Sensational ‘newie’ just clanked in from Pierre Bastien, called Les Premières Machines 1968-1988 (GAZUL 8687.AR CD). This is from the same excellent French label who brought us those fabboo compilations of Ptôse and Pascal Comelade, and it’s the same approach – a hand-picked representative selection of music from the man’s history, in this case 15 tracks, plus a wealth of fascinating detail including a very good discography, all crammed into a no-nonsense foldout sleeve layout. Admittedly it’s all written in French, but how need that trouble us my dears? Bastien is kinda notorious for his ‘gimmick’, which sometimes involves hand-made machinery built from Meccano sets or converted bicycles to play musical instruments in clunky ways, but he’s also a puffy guy – he blows a mean alto clarinet and equally makes a shenai sit up and beg! I tell you, what with all the above and more Jac Berrocal albums coming our way (in my dreams, that is) it’s high time we re-appraised the French contribution to underground music of the 1960s and 1970s. This release is part of the Zut-O-Pistes collection, compiled by Dominque Grimaud. For his efforts, M. Grimaud gets a massive tip of the Sound Projector beret!
Gaspo! Here’s a copy of the recent Faust book, Faust: Stretch Out Time 1970-1975, by Andy Wilson, written and self-published by the same man who diligently compiles the splendid (unofficial) Faust website in this country. A mere three-minute browse this lunchtime has already persuaded me I’m holding a very detailed and intelligent study in my hands, with lots of facts about how the records got made in particular, but I’m getting a good buzz from the half-tone illustrations too – nice to see them embedded in the pages (ie instead of glossy plates inserted) and of such high quality, not to mention the lip-smacking rare pix of press handouts, newspaper adverts, posters, unreleased covers, and what have you. I can’t absorb enough information (or mythology) about this band, one of my firm favourites for many years, even if I’m still floundering like a wet fish as I try to grasp their music. Also in favour of this book – it’s got a proper discography, notes and citations, bibliography and…an index! How many worthless cut-and-paste rock biographies concern themselves with such important details? One in the eye for certain other music book publishers I could name…

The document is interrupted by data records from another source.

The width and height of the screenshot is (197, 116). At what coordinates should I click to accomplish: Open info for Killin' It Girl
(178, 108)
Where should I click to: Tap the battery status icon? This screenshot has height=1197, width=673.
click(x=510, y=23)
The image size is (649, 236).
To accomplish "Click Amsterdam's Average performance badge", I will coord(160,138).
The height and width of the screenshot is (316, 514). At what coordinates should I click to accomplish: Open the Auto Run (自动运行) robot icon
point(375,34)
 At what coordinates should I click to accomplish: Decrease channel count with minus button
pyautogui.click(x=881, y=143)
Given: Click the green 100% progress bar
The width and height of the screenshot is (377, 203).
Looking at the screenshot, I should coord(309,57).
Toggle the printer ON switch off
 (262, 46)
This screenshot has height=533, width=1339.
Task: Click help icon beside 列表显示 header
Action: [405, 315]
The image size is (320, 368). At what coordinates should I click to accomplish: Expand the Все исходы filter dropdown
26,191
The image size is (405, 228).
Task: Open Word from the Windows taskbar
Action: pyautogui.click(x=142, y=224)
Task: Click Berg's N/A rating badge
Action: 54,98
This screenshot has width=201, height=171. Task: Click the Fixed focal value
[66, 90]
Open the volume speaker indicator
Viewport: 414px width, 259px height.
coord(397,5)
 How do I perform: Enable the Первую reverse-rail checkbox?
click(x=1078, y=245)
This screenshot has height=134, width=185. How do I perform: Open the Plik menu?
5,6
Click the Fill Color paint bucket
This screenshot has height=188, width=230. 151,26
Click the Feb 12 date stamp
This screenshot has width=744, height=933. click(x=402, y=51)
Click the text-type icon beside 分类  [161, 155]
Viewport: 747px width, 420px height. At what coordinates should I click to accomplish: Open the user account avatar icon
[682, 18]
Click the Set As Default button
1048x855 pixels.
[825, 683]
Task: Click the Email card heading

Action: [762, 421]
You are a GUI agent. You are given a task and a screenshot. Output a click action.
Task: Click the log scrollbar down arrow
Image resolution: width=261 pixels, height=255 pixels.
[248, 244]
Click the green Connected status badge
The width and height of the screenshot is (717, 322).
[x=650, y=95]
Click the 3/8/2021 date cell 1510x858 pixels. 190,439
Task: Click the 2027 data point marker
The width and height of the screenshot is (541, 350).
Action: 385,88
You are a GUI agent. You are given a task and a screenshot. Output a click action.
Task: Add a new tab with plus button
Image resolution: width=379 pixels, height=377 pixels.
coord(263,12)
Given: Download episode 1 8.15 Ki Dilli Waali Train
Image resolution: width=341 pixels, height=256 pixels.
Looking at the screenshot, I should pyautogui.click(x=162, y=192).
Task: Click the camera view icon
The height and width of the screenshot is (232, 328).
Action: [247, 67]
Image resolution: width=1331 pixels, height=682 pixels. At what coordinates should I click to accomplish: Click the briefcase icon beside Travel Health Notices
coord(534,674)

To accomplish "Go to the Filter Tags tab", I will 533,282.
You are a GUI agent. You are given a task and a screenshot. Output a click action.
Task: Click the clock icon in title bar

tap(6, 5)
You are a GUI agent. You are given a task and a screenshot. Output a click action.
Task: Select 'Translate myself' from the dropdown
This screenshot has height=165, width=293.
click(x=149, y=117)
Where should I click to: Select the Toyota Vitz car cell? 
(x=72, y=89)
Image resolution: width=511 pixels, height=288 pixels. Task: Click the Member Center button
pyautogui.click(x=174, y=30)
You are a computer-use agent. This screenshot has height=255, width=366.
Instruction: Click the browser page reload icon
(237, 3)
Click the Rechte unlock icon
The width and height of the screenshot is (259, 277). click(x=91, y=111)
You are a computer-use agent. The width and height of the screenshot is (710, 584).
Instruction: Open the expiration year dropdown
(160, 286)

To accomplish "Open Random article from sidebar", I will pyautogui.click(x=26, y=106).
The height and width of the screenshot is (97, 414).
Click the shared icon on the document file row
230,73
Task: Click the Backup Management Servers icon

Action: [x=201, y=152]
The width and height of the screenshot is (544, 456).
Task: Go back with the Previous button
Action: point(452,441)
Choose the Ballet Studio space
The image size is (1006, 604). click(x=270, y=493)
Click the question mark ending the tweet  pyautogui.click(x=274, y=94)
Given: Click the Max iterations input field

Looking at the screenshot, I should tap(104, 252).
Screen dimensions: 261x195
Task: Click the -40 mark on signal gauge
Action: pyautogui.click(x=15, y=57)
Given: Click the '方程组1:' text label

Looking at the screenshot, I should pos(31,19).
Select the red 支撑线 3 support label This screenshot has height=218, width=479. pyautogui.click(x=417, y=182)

Destructo Swarmbots is a pretty descriptive name for a lively performance ambient-noise project, one that’s just spreading out of the USA like a disease since 2003. The ‘bots can be a collective combo in certain situations, but their Clear Light CD (PUBLIC GUILT PG011) is all the work of main mayhem-merchant Mike Mare, who lives in the Queens district of NY. Abstract art fold-out cover here which may depict anything from fireworks in night sky, outer-space nebulae, or light reflecting from the surface of a pond as seen by a hallucinating frog. If I play it and it doesn’t convey all of these sensations simultaneously in an aural way, I’ll be one disappointed chick. James Plotkin, a fairly big name from this ‘area’, was drafted in to do th’ mastering. Eager fans may want to note this isn’t officially out until May 07.
Artur Nowak is a fine Polish specimen of a man, currently striding the streets of Wiesbaden in Germany like a colossus. His label emd.pl/records released a coupla scorchers last year which are detailed in issue 15. One of ’em (Rurokura and the Final Warn) still brings me out in a cold sweat just thinking about it, as I mentally relive its apocalyptic nightmare which was barked into my ears in stuttering bursts. Now here’s a monstrous sliver from Daniel Menche, the highly prolific American wild-ogre of noise, called Animality (emd.pl/records/006) and featuring the head of a grizzly bear on the cover printed in white and gold. Said bear is roaring with mouth open at full stretch, and his bonce is outlined in jagged shards, suggesting the considerable effects this recording will have on all those in the animal kingdom. So now we know – the noise of Menche can even make a bear scream for mercy! Like the Rurokura disc, this one is packaged in a highly imaginative piece of thin, rigid black plastic that unfolds into a miniature 3-D sculpture of sorts. Crisp, sharp and clear, looks like you can really sink your incisors into this one!